Following the first summer McCabe spent in Greece, he next returned in 1957 at the request of National Geographic Magazine to photograph the Cyclades, many of which feature in his book ‘Mykonos: Portrait of a Vanished Era’ released last month.
But what is it about his photos, namely those of Greece, that continue to resonate with people around the world, over 60 years on? Aside from documenting history, it is also nostalgia of a bygone era.
“Part of it may be the evocation of a special period in Greek history, as the country emerged from years of extreme hardship and there was a sense of mutual dependency in the villages and cities. The photos were taken on the threshold of incredibly dramatic change and portray a way of life that has essentially disappeared,” McCabe explains.
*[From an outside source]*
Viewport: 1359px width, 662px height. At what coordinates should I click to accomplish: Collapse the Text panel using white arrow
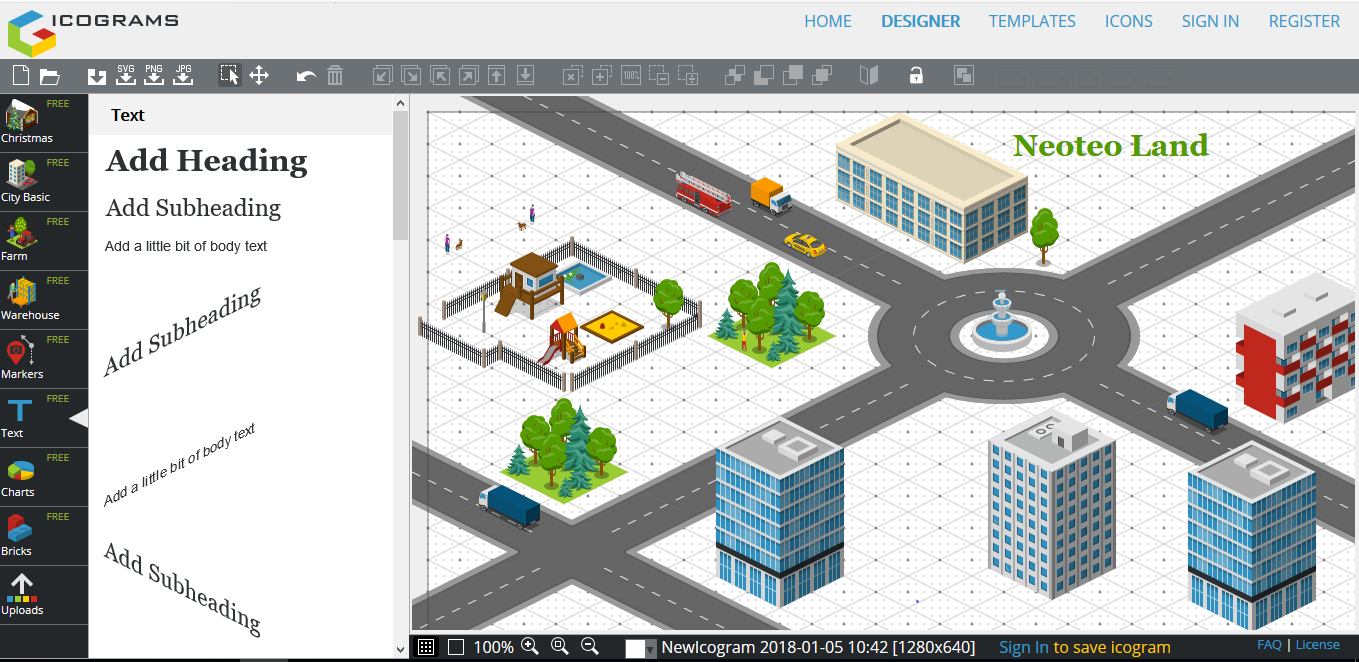tap(78, 418)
He says the impact of tourism is undeniable.
“Greece has come from the extreme poverty of the post Nazi and post Civil War period to relative prosperity. Of course there has been a dramatic setback in recent years. Tourism has played an important role. When I first visited Greece in 1954 I believe there were 180,000 visitors for the year. Today there are around 30,000,000, I believe. Mykonos alone now may have as many as 150,000 a day! You can imagine the impact that has had on the traditional culture and way of life.”
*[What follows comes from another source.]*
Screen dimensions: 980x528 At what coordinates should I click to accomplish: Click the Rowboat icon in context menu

Just as Greece has changed throughout his lifetime, so too has his medium of choice, McCabe admitting he was initially “very sceptical of digital photography” because of the poor resolution. But he says he was eventually seduced by the instant feedback, and subsequent control in his work, digital provided.
“I found that with no concerns about film costs and instant feedback there were extraordinary opportunities to learn through trial and error. Experiments with composition and exposure were easy. It really has helped me understand better the elements that make a memorable photograph,” he explains.
McCabe wasn’t kidding when he said that first summer in Greece turned into a lifetime.
Now aged in his 80’s, he currently has a long list of projects he is working on, among them a book of photographs from Santorini 1954 and 1955 before tourism, and the devastating earthquake of 1956; a book of photos of Kassos in 1965 “when travellers to Athens still had to get into a tender off the rocks!” along with a book documenting the life on Greek freighters, amongst others.